К нему направлялся Фредди Олсон, вышедший из туалета.
— Не смотри на меня так, Стилмен. Уже в туалет нельзя зайти!
— Я стараюсь смотреть на тебя как можно реже, Олсон, — бросил Эндрю, не отрывая взгляда от своих бумажек.
— Похоже, ты и впрямь вернулся к работе! О чем будет следующая статья великого репортера Стилмена? — спросил Олсон, присаживаясь на край стола Эндрю.

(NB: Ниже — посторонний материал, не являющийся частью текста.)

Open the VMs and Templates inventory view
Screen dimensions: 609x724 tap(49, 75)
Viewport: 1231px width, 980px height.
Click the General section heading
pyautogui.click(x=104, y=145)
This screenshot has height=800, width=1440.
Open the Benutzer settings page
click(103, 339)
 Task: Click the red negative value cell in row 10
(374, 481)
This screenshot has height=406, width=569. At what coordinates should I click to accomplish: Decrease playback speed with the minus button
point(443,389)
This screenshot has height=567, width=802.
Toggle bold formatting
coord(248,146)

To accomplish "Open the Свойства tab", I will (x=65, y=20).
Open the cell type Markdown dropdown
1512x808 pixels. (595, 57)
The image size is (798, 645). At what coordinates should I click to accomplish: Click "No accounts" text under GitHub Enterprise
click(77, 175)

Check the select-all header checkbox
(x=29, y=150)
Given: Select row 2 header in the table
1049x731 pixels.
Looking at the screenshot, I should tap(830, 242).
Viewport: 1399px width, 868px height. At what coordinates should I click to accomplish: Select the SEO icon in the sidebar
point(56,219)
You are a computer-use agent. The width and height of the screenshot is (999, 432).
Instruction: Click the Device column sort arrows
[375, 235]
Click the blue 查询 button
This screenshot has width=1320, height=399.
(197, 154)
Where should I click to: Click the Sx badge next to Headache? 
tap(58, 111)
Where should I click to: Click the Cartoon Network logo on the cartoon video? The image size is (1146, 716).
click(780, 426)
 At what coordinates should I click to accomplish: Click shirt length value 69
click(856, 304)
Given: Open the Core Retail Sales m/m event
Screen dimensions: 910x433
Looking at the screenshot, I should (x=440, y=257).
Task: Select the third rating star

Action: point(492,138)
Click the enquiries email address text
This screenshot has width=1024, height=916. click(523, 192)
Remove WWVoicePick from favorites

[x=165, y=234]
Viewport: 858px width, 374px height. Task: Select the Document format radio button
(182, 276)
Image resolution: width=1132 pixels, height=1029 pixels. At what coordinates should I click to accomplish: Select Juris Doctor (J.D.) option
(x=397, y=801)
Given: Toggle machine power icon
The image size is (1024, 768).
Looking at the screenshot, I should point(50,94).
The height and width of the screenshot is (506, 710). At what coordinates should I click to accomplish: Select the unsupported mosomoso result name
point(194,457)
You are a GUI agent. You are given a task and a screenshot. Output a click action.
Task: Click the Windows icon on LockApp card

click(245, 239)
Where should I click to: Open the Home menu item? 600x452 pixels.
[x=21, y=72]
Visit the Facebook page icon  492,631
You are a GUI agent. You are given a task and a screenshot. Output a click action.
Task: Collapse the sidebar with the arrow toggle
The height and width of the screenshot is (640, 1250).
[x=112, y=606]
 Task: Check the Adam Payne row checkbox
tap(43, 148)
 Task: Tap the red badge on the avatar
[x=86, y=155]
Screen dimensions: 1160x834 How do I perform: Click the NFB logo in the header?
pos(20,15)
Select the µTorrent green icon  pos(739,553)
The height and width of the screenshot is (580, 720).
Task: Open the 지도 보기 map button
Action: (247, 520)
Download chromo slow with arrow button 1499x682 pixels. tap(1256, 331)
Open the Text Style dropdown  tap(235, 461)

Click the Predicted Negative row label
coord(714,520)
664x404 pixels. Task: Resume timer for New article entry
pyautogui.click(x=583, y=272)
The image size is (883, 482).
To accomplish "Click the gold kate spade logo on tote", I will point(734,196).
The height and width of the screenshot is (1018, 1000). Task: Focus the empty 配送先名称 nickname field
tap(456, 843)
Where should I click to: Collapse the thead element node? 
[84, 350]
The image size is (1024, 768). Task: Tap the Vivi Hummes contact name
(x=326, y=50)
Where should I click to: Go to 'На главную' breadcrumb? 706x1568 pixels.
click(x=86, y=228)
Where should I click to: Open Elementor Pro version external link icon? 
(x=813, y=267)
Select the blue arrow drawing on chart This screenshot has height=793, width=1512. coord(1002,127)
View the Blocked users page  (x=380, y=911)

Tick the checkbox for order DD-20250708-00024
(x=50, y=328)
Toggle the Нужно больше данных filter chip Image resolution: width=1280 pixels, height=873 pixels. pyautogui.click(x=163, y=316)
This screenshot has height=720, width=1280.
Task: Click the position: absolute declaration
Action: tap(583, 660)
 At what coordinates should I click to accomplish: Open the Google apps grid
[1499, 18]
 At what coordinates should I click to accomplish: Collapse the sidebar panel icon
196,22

— Ты когда-нибудь угомонишься? — спросил Эндрю.
— Если тебе нужна помощь, я с радостью.
— Лучше сядь на место, Фредди, терпеть не могу, когда мне заглядывают через плечо.
— Тебя интересует Центральный почтамт? Знаю, ты презираешь все, что я делаю, но два года назад я опубликовал большой материал об этом почтамте, носящем имя главного почтмейстера Джеймса Фарли.
— Не пойму, о чем ты.
— О превращении подземных помещений в вокзал. Проект был предложен сенатором США в начале 90-х годов. На то, чтобы он стал реальностью, ушло двадцать лет. Первая стадия работ началась два года назад и должна завершиться через четыре года. Подземелья почтамта Фарли станут продолжением Пенсильванского вокзала с пересадкой под Восьмой авеню.
— Благодарю за ликбез, Олсон.
— Почему ты так меня боишься, Стилмен? Ты же считаешь себя величайшим журналистом среди нас всех, не станешь же ты опасаться, что я украду у тебя сюжет? Тем более тот, которым я уже занимался. Если бы ты потрудился сойти со своего пьедестала, я бы поделился с тобой своими записями. Если хочешь, можешь ими воспользоваться, я не буду против, обещаю.
— Да какое мне дело до Центрального почтамта?
— «Ни дождь, ни ливень, ни зной, ни ночной мрак не остановят гонцов в назначенном им пути». Ты считаешь меня идиотом? Эта фраза метров в сто длиной выгравирована на фасаде почтамта. Ты ее переписал, потому что счел поэтичной?
— Клянусь, я этого не знал… — пробормотал Эндрю.
— Поднимай иногда голову, когда перебираешь ногами, Стилмен, тогда, может, вспомнишь, что живешь в Нью-Йорке. Кстати, на случай, если у тебя возникнет этот вопрос: небоскреб, верхушка которого меняет цвет, называется Эмпайр-стейт-билдинг.
Эндрю в задумчивости собрал бумаги и покинул редакцию. Зачем Лилиан Уокер переписала фразу с фасада Центрального почтамта? И что может значить эта цитата?